+++ Text section +++
25/06/2019

Future=machine?!

Machine translation, artificial intelligence and machine learning are the words on everyone’s lips. We discussed the topic with our in-house expert in machine translation and post-editing. This produced exciting insights into best practices, challenges and opportunities for customers, freelancers and project managers …

What do companies that opt for machine translation (in short: MT) need to know? How do they identify a good provider and does it really always result in cost and time savings? What can translators do to benefit from the new technology? Emela, an intern on the BOGY trainee programme, and marketing manager Carolin Bauer asked MT expert Nikolina Cabraja these and many other questions. She has been with oneword for 2.5 years and supports companies in introducing and implementing translation projects using machine translation and post-editing (PE).

From the oneQuestion series: oneAnswer

Machine translation vs. human translation

Nikolina, first of all, thank you so much for your time. Why don’t you briefly explain to our readers what the general advantages of machine translation are and why companies should use this technology?

In general, companies that come to us know that machine translation can cut costs and greatly minimise the time required compared to human translation. While a translator can translate about 1500 words a day, a machine can handle this volume mercilessly within a few seconds – to put it bluntly.

Are all types of text suitable for machine translation?

In principle, anything is possible, but it works particularly well with standardised, technical texts. It becomes more difficult with marketing texts: anything that uses figurative language, contains special idioms or puns, or is written in a very flowery style is difficult for the machine. And the results are now much more satisfactory than just a few years ago. Technology is making really great strides in this area.

Furthermore, it simply depends on how critical or how risky the texts are and what they are used for. Will the content be read by an in-house or external target group? Is the text going to be used for a long time or only in the short term to put a subject into context, for example?

Machine translation: the numbers game – significantly more volume in less time, using high-quality post-editing. Sounds tempting. Is it?
+++
Written request - Resume the interview on machine translation above, picking up right after its final line.
+++ Recorded data +++
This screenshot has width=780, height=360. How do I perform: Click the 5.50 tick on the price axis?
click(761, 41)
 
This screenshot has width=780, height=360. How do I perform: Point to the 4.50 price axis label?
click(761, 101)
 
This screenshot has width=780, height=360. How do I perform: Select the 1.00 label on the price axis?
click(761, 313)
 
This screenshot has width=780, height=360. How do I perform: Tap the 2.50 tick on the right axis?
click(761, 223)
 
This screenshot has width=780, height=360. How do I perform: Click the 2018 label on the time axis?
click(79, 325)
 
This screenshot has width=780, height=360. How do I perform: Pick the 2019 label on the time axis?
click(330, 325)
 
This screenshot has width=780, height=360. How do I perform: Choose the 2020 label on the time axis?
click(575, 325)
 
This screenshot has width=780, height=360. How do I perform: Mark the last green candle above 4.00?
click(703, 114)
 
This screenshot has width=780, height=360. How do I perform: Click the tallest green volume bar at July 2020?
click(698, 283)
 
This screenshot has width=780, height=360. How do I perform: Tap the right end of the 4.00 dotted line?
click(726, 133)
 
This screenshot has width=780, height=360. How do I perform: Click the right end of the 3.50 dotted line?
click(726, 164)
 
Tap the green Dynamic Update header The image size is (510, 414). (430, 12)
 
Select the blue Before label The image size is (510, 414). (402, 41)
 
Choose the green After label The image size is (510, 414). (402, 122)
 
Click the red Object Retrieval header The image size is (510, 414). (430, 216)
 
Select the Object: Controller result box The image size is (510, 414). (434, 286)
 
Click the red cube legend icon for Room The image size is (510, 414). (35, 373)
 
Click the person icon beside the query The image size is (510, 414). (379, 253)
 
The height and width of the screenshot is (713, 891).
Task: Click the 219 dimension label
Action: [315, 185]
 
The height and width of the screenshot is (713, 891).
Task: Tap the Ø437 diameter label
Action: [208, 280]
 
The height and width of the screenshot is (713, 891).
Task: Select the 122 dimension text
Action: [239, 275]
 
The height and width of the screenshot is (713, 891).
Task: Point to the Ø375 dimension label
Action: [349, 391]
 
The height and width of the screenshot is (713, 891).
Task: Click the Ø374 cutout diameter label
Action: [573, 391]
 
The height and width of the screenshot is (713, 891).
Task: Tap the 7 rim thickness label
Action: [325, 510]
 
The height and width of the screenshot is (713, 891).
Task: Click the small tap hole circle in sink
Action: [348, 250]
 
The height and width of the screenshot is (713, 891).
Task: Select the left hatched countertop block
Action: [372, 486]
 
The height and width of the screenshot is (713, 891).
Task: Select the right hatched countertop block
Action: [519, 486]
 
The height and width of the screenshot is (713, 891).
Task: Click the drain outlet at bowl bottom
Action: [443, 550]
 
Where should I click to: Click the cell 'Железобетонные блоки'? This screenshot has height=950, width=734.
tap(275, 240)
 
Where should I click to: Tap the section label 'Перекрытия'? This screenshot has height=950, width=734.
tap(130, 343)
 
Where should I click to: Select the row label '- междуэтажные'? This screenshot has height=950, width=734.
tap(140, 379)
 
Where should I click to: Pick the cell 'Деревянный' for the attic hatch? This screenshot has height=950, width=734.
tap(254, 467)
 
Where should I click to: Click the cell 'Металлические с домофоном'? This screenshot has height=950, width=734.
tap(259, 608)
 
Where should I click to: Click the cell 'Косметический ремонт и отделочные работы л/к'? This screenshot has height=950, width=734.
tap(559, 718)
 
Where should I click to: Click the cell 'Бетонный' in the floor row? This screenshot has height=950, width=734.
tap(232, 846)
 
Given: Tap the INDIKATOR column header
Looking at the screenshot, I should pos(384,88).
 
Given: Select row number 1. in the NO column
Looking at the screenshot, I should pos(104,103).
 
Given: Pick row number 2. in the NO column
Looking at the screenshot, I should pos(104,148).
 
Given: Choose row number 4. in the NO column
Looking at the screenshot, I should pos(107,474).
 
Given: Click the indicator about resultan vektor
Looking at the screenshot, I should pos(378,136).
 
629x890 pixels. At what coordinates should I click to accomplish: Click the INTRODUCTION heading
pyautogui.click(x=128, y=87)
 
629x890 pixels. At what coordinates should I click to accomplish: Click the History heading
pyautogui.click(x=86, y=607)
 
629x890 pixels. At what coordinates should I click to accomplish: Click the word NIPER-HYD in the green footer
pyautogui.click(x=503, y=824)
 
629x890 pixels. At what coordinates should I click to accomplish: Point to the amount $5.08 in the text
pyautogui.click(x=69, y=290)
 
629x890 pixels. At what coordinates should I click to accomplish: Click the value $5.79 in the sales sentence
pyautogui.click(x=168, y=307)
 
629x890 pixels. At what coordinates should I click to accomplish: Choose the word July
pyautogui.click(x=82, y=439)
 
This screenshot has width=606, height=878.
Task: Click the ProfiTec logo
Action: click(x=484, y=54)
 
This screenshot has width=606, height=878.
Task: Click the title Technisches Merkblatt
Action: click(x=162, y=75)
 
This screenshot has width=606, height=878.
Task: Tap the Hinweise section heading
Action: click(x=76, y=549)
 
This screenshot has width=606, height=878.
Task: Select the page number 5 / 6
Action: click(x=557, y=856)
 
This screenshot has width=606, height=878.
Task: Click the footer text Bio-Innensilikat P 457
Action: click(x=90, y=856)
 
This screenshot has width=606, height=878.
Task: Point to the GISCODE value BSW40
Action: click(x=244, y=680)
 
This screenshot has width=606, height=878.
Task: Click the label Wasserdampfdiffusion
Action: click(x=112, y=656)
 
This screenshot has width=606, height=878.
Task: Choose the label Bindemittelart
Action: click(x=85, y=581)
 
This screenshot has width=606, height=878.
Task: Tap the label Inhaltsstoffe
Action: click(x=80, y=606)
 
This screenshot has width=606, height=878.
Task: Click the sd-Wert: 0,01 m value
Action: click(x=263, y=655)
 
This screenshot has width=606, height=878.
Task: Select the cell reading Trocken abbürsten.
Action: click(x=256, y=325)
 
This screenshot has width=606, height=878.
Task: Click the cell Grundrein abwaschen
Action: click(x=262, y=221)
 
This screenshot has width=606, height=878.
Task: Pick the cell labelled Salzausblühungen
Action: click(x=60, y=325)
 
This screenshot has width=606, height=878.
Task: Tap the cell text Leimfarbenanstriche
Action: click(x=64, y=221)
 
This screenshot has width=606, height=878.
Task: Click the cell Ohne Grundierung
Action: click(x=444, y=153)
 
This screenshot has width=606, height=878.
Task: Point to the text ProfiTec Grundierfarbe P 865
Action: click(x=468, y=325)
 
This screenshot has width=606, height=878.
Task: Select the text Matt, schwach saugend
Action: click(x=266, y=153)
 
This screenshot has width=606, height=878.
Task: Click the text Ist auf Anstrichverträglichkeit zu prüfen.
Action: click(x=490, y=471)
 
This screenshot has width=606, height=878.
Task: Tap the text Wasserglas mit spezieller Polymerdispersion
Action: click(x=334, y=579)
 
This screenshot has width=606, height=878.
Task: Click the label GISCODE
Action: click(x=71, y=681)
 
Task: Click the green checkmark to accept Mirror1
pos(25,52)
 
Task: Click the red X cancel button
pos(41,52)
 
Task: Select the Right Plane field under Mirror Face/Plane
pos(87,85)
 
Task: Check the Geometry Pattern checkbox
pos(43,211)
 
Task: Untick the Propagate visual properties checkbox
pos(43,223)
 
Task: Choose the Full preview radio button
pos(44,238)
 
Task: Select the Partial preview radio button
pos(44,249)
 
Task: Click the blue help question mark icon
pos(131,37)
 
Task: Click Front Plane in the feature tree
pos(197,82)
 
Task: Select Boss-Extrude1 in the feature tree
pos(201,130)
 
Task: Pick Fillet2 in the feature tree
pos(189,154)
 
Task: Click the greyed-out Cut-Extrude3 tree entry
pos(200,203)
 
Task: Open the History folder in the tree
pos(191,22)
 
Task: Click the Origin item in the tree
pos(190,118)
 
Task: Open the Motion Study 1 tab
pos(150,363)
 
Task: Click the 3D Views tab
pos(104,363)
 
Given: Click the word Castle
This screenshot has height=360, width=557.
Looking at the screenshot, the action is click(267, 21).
+++
Written answer -
Cutting costs with machine translation

From what I hear, categorising texts, for example by target group, degree of risk, content and purpose of the translation, could help to better estimate the cost benefit. Is that right?

Definitely. We are also talking about risk management here. The more independent the variables, the more conclusive the estimate. Prioritisation is also important. For example, generally speaking, a short-lived translation, such as a current press release, can be classified as “appropriate for MT”. However, the target group is outside of the company and comparatively large. High quality standards and rules for post-processing must therefore also be established. The same applies, for example, when an operating manual for a very specific circular saw is translated. In this scenario, the target group can be as small and specific as you like, but since there is a danger to life, there should be knock-out criteria in place.

These should be established as part of a feasibility analysis and should allow us to estimate, based on the classification of the text, which combination of human or machine translation, full or light post-editing and possibly even additional revision and technical review stages is suitable. Then, companies often discover for themselves that, at some point, clustering ushers in the “break-even point” text category. Of course, we are not talking about profit and loss here, but there comes a point when additional costly checks almost cancel out the costs saved by using MT in the first place, and companies should ask themselves the question: Am I saving time or money from this point on?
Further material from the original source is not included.